GOAL OF THE EXERCISE
The answer consists of the lines from the line holding "Task: Click inside the Código Postal field" through the last line of the entries, retyped exactly, and nothing else. No pictures belong in it.

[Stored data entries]
^^^^^^^^^^^^^^^^

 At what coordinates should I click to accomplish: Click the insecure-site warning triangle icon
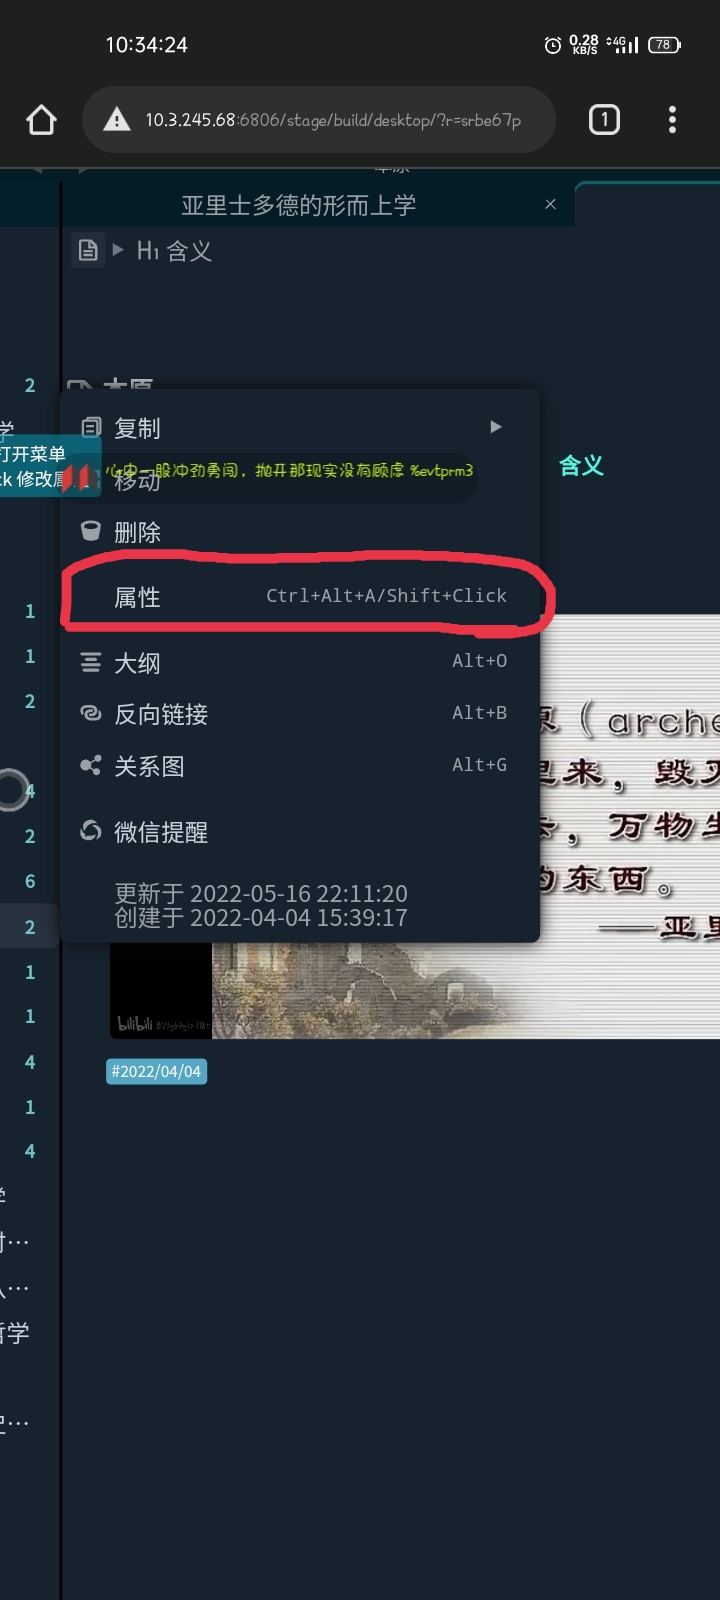point(117,120)
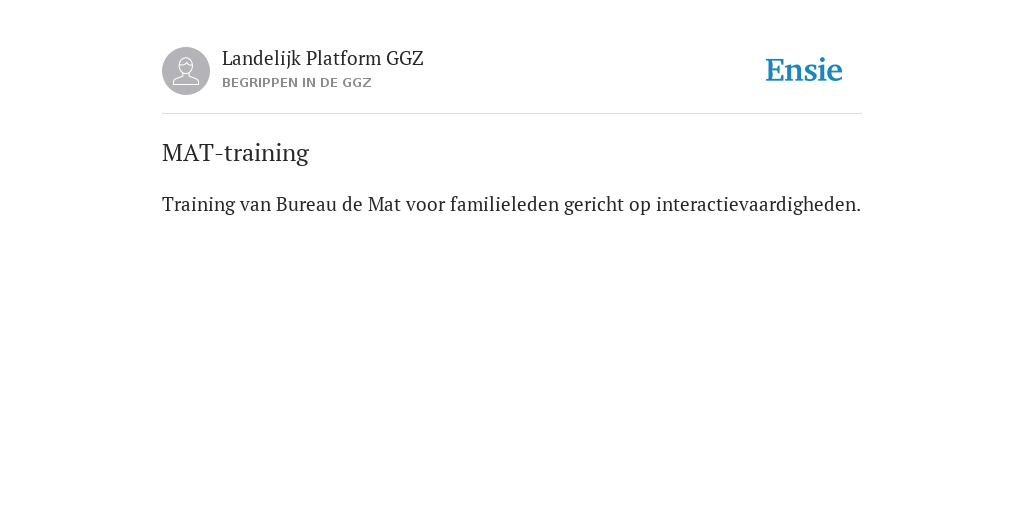Click the word 'Platform' in the author name
Screen dimensions: 1024x512
pos(343,59)
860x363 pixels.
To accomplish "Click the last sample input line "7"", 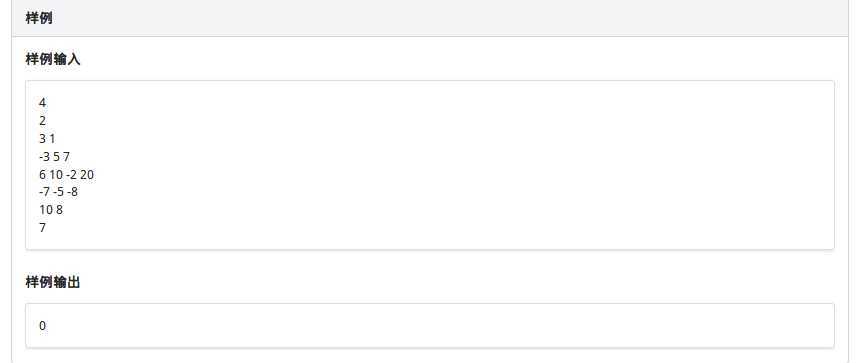I will [42, 228].
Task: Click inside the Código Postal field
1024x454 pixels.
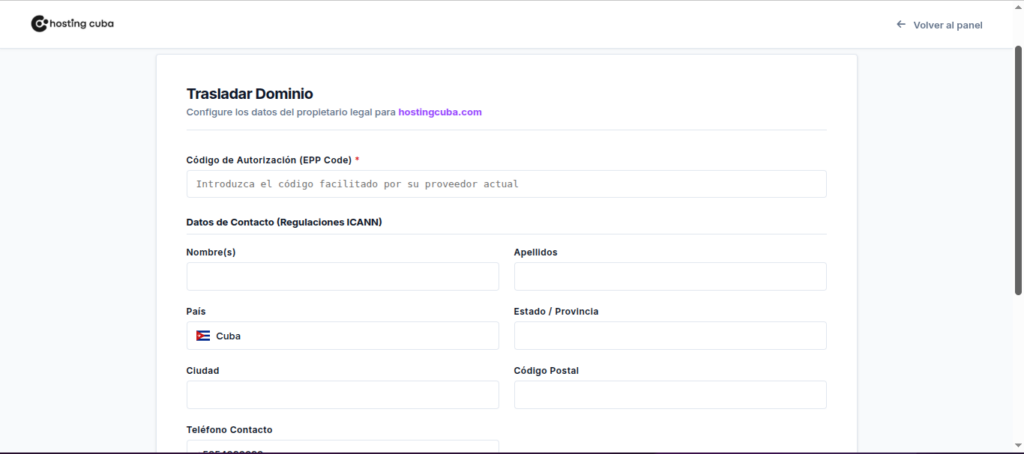Action: 670,395
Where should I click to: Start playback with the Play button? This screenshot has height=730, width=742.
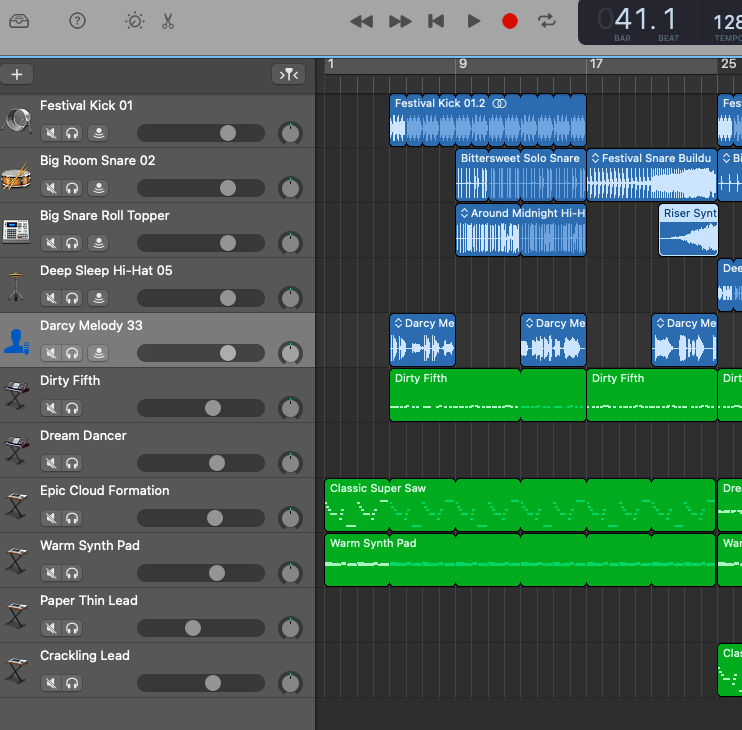pos(474,21)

^^^^^^^^^^^^^^^^

TASK OUTPUT
Task: Click inside the Código Postal field
1024x454 pixels.
Action: 670,395
Where should I click to: Start playback with the Play button? This screenshot has height=730, width=742.
pos(474,21)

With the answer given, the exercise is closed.